The cost of leasing an office is dictated by the size of the requirement (sq ft/sq m), location, and lease length.
These fundamentals are worth bearing in mind:
- The larger the office, the more expensive it is
- The more prime the location, the more expensive the rent and business rates
- The longer the lease, the larger the discount and rent-free period
There are three main costs associated with leasing office space:
- Business rates (council tax for commercial property)
- Service charge
These costs will reflect approximately 70-90% of the total outgoings on an office.
However, it is also important to bear in mind the below to avoid any unpleasant surprises when acquiring leased office space:
- Tenant fit out/furnishing works – payable when leasing “Grade A” (new) office space direct from a landlord
- VAT – payable on the rent, service charge, and deposits in all buildings that are elected for VAT
- Utilities – the service charge will often include utility bills for the common/shared parts of an office building but not the accommodation occupied exclusively by your business. Utility bills for individual office units are normally paid separately
- Building insurance – paid by the landlord and charged back to a tenant. Sometimes included within the service charge
- Agency fees – if required. Typically 10% of the annual headline rent for the 1st year of the lease.
- Legal fees
- Deposit – often required when a tenant does not pass the “Profits Test.” The Profits Test requires a tenant to possess accounts that demonstrate their net profit is 3x the annual rent for the property for the previous three consecutive years. If a tenant does not pass the Profits Test, a landlord is likely to request a deposit equivalent to 6–12 months’ rent
- Dilapidations – at the end of a lease most landlords require a tenant to return the premises to the condition in which they found the premises. This involves removing all furniture and any partitions installed over the duration of the lease
How do I find leased office space?
Realty CP offers free consultancy to anyone looking for leased office space.

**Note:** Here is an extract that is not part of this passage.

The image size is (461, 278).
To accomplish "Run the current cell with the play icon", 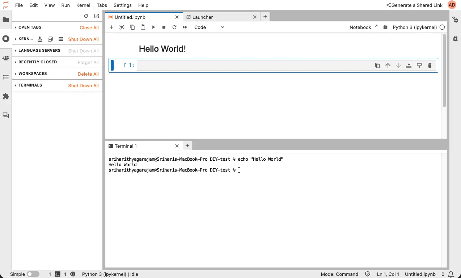I will coord(153,27).

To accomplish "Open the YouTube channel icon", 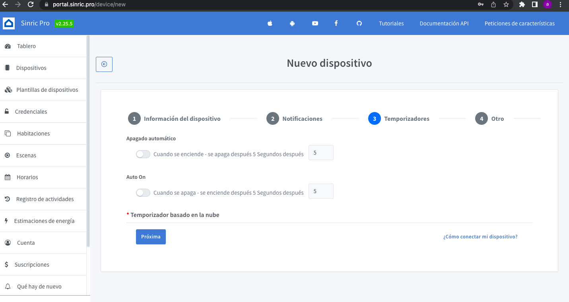I will click(x=315, y=23).
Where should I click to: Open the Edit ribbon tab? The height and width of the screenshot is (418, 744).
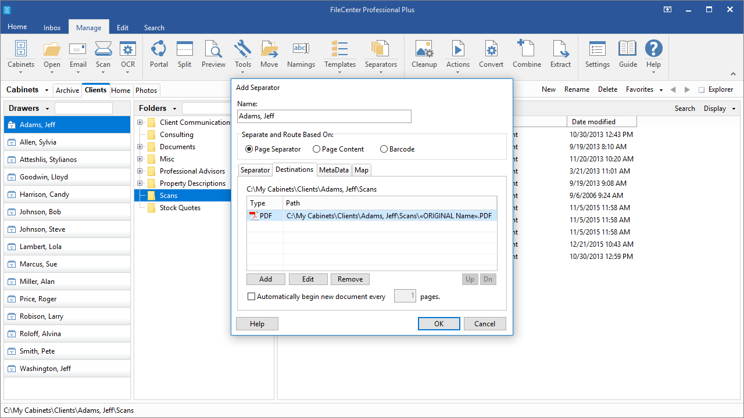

Our in-house property experts are here to guide you on everything you need to know when it comes to finding a leased office, from advising you on strategy, to independently sourcing bespoke options, to negotiating the best deal on your behalf.
Can small commercial properties be available for lease?
Yes. Properties from 100 sq.ft. to 1 million sq.ft. are available and capable of being leased.
Are there different types of office leases available?
Yes. You can either take a lease direct from a landlord or from a tenant via a sublease or an assignment.
What is the minimum term for a commercial office lease?
There isn’t one. If you are taking a lease direct from a landlord, most would expect and wish for a tenant to sign up to a five to ten-year lease depending on the property.
With a lot of available accommodation, most landlords will be willing to grant:
- A ten-year lease with a tenant break option at the end of year 5
- A five-year lease with a tenant break option at the end of year 3
- Anything over ten years
- Shorter term leases are available and must be negotiated
It is important to bear in mind that all the above vary with each building and landlord. For example, a landlord is less likely to grant a five-year lease with a tenant only break option in year three on a brand-new landmark development.